Mais à force de caricature, les personnages perdent en consistance. Belford n’évolue pas. On pourra reprocher cet aspect. Dans CASINO, LES AFFRANCHIS, les personnages avaient de l’épaisseur, même camée jusqu’aux yeux, la Sharon Stone de CASINO faisait vivre son rôle, on ressentait de l’empathie, escrocs ou pas, tueurs ou pas, le spectateur faisaient corps avec eux. Il y avait des enjeux personnels, sentimentaux. Ici, Scorsese ne nous en donne pas l’occasion. Même le père de Jordan lui sert la soupe (joué par Rob Reiner), car il bouffe au passage.
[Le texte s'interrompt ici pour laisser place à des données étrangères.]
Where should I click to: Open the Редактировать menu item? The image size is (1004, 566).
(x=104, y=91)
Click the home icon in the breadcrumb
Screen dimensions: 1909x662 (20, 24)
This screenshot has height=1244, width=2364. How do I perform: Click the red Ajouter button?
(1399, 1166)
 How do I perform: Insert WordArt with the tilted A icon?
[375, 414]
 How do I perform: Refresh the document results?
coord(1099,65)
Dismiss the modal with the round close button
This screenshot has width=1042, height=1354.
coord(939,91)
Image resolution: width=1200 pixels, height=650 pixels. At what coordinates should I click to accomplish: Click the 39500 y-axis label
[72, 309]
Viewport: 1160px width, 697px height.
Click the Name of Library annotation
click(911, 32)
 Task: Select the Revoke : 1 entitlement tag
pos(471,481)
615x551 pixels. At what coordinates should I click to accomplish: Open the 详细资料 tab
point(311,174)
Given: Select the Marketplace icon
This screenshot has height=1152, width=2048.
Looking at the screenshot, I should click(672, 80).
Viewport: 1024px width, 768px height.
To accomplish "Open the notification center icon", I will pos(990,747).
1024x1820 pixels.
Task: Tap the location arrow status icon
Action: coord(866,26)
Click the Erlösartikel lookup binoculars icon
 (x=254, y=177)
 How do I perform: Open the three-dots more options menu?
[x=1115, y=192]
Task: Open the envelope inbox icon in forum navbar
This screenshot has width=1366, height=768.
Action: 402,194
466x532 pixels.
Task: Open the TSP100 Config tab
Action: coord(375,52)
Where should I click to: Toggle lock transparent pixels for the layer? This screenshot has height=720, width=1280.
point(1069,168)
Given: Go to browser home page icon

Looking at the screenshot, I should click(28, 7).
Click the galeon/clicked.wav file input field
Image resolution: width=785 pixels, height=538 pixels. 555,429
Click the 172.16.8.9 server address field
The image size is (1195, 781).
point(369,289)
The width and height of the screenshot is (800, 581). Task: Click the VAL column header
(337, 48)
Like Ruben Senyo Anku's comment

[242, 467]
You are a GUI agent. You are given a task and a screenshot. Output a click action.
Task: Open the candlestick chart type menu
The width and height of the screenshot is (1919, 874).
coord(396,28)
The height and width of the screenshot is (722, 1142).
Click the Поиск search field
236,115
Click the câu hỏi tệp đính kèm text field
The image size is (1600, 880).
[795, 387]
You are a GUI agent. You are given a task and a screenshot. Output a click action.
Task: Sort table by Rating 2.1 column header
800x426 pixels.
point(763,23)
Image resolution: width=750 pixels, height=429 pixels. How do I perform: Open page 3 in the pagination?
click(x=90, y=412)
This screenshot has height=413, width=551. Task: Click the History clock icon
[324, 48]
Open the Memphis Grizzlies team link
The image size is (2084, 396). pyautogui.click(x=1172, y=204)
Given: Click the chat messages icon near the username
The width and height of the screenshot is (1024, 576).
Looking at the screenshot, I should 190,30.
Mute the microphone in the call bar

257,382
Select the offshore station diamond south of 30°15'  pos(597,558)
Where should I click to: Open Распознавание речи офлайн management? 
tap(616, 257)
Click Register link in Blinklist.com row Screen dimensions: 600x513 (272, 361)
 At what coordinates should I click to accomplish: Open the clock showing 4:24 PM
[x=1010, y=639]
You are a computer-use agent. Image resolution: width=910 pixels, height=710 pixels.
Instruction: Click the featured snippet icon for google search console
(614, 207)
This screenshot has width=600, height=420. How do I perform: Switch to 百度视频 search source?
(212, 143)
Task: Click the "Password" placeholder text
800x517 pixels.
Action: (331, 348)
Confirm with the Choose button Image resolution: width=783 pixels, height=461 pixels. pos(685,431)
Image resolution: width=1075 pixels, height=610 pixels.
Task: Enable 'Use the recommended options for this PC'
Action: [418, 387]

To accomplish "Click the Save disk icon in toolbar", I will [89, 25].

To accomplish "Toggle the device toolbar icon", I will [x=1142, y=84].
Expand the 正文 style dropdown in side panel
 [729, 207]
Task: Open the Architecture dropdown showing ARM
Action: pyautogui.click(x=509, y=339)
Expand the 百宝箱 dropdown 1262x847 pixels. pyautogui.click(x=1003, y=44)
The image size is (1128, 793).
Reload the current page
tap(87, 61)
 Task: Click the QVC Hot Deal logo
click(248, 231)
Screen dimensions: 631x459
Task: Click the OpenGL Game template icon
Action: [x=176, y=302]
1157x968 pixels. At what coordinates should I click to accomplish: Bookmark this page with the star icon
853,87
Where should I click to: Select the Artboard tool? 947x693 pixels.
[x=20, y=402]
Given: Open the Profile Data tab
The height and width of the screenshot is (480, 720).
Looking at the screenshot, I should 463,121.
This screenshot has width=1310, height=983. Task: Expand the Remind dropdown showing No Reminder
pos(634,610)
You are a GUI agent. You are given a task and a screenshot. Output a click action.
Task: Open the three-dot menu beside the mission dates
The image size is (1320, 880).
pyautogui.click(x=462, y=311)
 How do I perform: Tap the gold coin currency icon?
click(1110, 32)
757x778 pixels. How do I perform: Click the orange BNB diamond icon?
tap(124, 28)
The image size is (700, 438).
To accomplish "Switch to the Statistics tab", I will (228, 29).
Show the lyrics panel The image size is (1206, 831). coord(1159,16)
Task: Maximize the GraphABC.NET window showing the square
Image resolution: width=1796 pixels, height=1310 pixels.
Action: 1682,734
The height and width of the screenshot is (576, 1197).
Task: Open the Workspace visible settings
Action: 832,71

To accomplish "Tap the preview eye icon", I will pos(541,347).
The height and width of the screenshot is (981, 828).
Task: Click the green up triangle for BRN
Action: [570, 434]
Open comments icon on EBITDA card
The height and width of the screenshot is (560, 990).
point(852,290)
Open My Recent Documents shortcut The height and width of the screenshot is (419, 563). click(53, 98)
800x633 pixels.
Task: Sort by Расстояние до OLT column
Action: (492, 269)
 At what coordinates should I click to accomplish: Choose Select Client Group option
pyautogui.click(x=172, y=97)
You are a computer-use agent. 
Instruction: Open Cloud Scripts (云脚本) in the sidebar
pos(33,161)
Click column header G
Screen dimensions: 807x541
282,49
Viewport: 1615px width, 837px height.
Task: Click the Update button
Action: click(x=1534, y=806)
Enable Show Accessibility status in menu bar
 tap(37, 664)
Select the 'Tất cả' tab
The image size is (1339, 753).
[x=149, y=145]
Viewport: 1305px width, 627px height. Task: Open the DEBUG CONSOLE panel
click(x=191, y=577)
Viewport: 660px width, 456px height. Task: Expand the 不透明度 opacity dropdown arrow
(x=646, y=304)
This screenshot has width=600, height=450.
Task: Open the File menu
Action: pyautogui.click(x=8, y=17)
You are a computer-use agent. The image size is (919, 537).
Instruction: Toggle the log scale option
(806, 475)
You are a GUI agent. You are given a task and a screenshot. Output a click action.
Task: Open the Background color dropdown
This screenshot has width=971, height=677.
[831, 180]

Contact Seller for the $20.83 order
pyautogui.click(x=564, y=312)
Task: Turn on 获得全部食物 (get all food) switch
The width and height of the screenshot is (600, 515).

C’est sans doute la limite du film, parce qu’ils sont tous bêtes, méchants, grossiers, vulgaires. De même qu'on ne retrouve pas le thème de la rédemption, chère à notre italo-américain préféré. N'y aurait-il rien à sauver chez ces gens-là ? 

Martin Scorsese nous bluffe encore sur sa capacité à narrer son intrigue. C’est fluide, rythmé, inventif, drôle. La scène de l’overdose au « Lemon » périmés est grandiose, ou les scènes dans l'avion ! Tout est centré sur Belford, et Di Caprio est de tous les plans, sort évidemment la grande prestation, donne de sa personne ! Il ne bouffe pas le film pour autant, les seconds rôles sont nombreux, même si celui de sa femme aurait mérité d’être mieux écrit. L'actrice est jolie, c'est à peu près tout... Mention pour son pote Donnie, que Joe Pesci aurait pu jouer y’a 20 ans, là c'est Jonah Hill, et il est formidable, déjanté et inquiétant, ou la tante Emma, jouée par Joanna Lumley (la Purdey de Chapeau Melon) bourgeoise british pas si digne que ça !




5 commentaires:

  1. Je viens d'aller le voir: "Pu*ain d' bord*l de m*rde !!!!" comme dirait l'autre. Il y va fort le Belfort. Très fort même.
    "Welcome to the Jungle" chantaient les Guns and Roses à la même époque. Tu l'as dis bouffi !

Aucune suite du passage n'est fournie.